[Records supplied]:
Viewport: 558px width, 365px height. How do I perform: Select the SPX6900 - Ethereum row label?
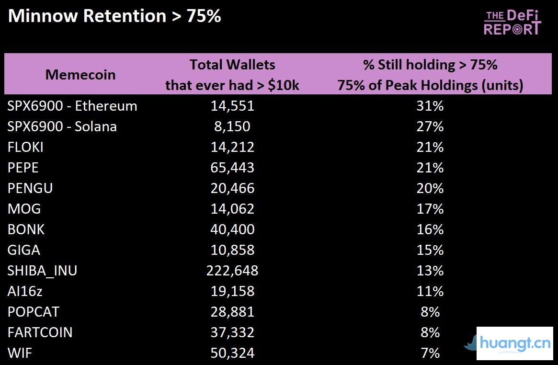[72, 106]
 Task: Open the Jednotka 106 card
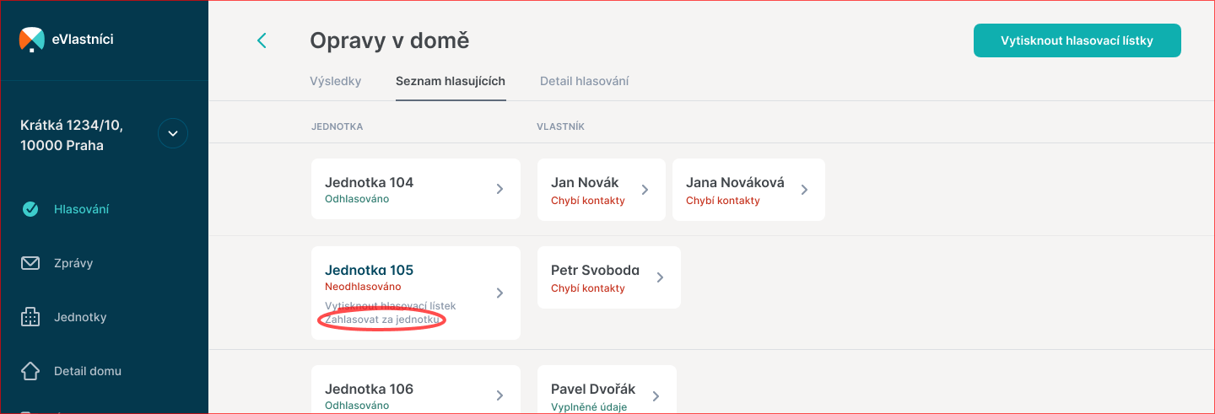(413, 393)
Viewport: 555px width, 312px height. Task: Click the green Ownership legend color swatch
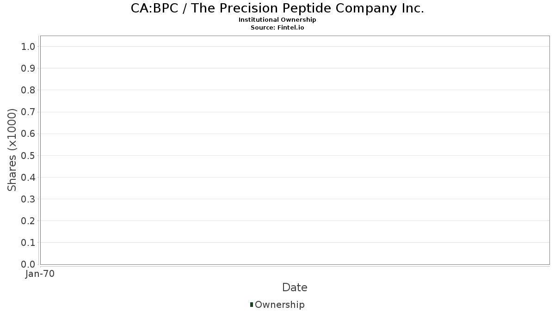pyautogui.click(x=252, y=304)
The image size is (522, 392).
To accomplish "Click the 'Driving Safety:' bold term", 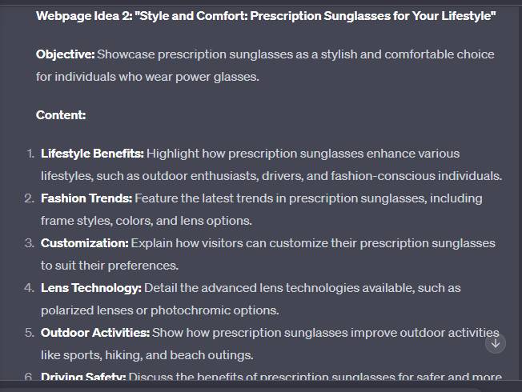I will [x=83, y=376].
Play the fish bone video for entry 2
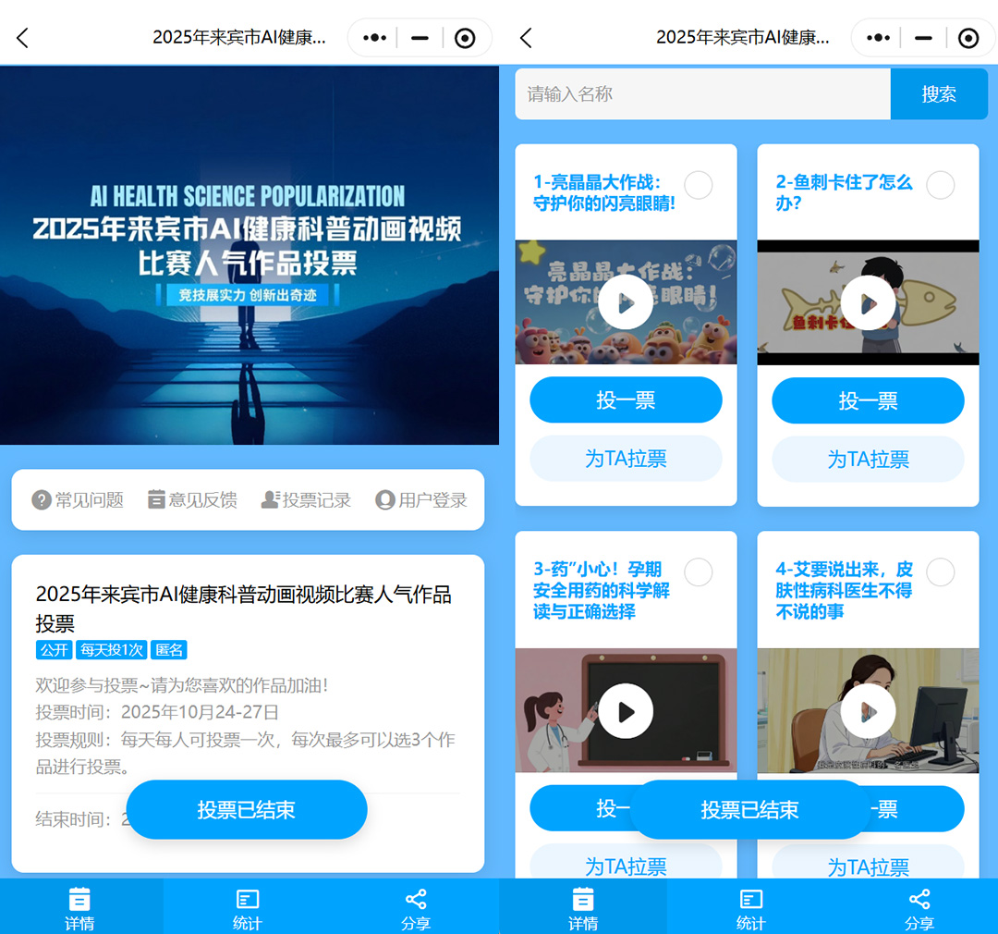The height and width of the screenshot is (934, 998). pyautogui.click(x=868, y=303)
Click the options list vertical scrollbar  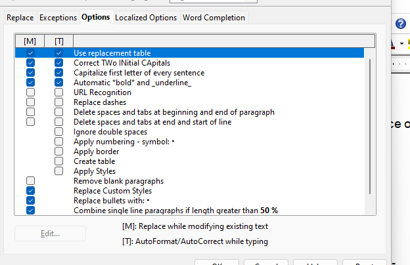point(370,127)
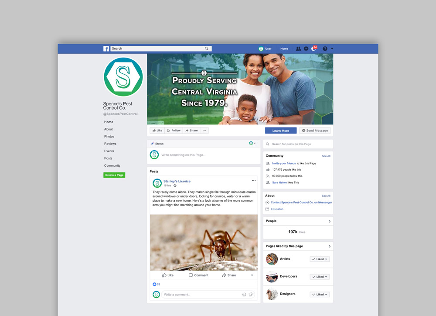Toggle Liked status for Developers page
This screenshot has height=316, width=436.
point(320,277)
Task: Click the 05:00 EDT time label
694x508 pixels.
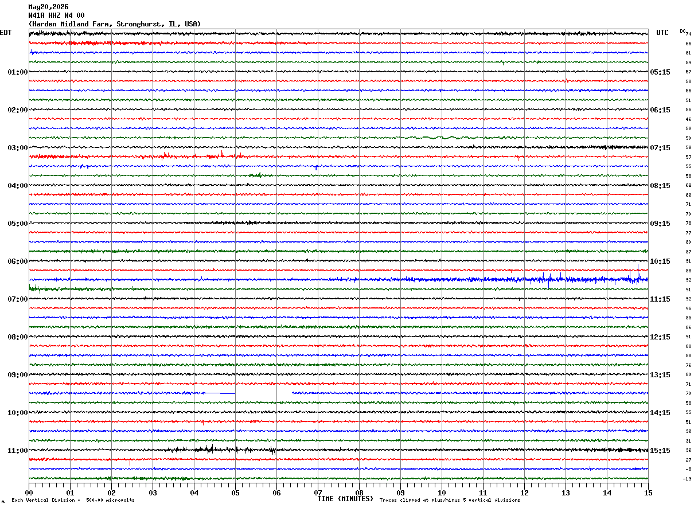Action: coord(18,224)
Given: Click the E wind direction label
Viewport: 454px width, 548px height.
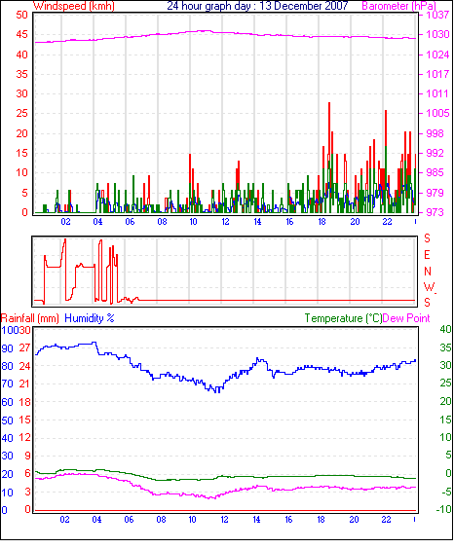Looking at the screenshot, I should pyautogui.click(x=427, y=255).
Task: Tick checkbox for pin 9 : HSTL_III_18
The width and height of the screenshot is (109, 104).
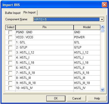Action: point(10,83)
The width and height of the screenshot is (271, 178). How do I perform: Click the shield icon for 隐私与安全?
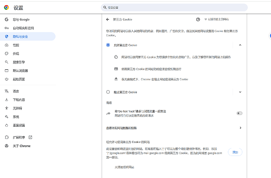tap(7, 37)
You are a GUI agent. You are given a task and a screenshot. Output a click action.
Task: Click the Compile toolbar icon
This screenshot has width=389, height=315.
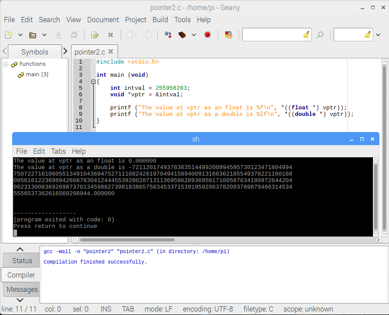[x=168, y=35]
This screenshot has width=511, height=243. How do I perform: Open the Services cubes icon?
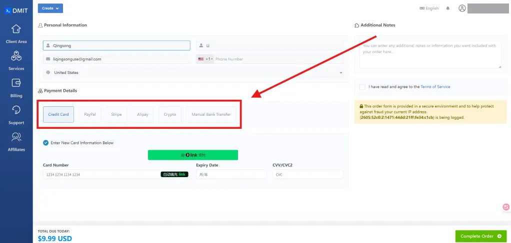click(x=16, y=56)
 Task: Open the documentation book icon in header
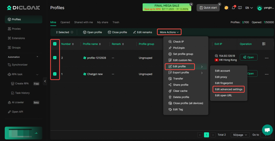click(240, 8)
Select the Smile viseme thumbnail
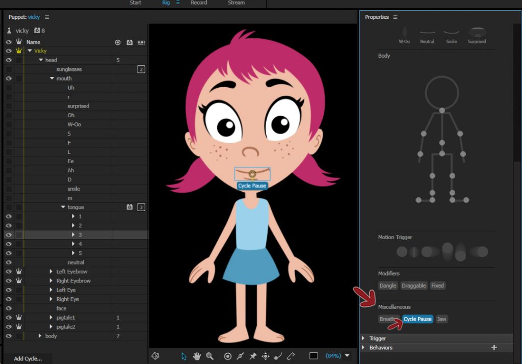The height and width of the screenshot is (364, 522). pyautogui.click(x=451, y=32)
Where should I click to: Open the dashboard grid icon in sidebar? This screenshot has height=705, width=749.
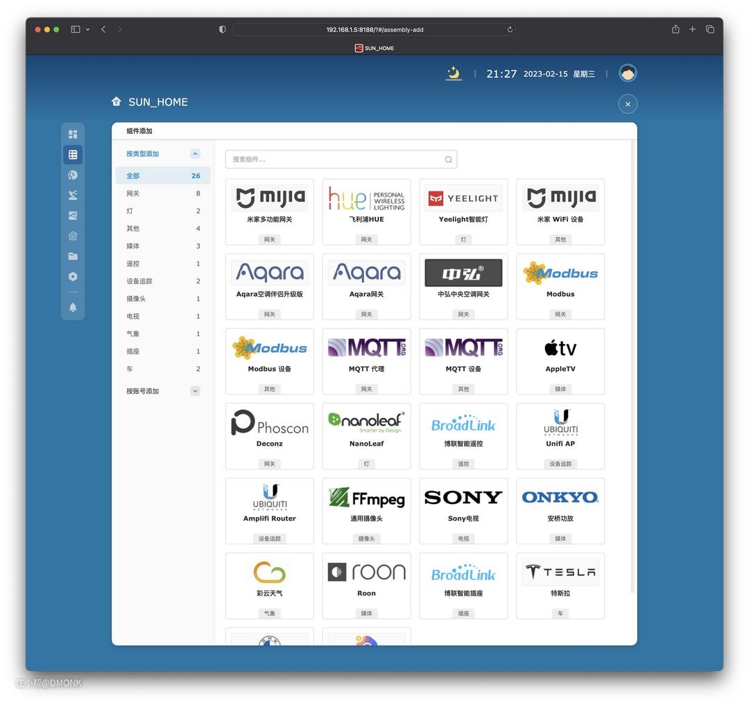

[Your goal]:
Without any pictures, restate word for word only the lines from the one with "Task: Open the documentation" through the end of the listing.

[Expected answer]:
 Task: Open the documentation book icon in header
click(240, 8)
Select the Smile viseme thumbnail
The height and width of the screenshot is (364, 522). pyautogui.click(x=451, y=32)
Where should I click to: Open the dashboard grid icon in sidebar? This screenshot has height=705, width=749.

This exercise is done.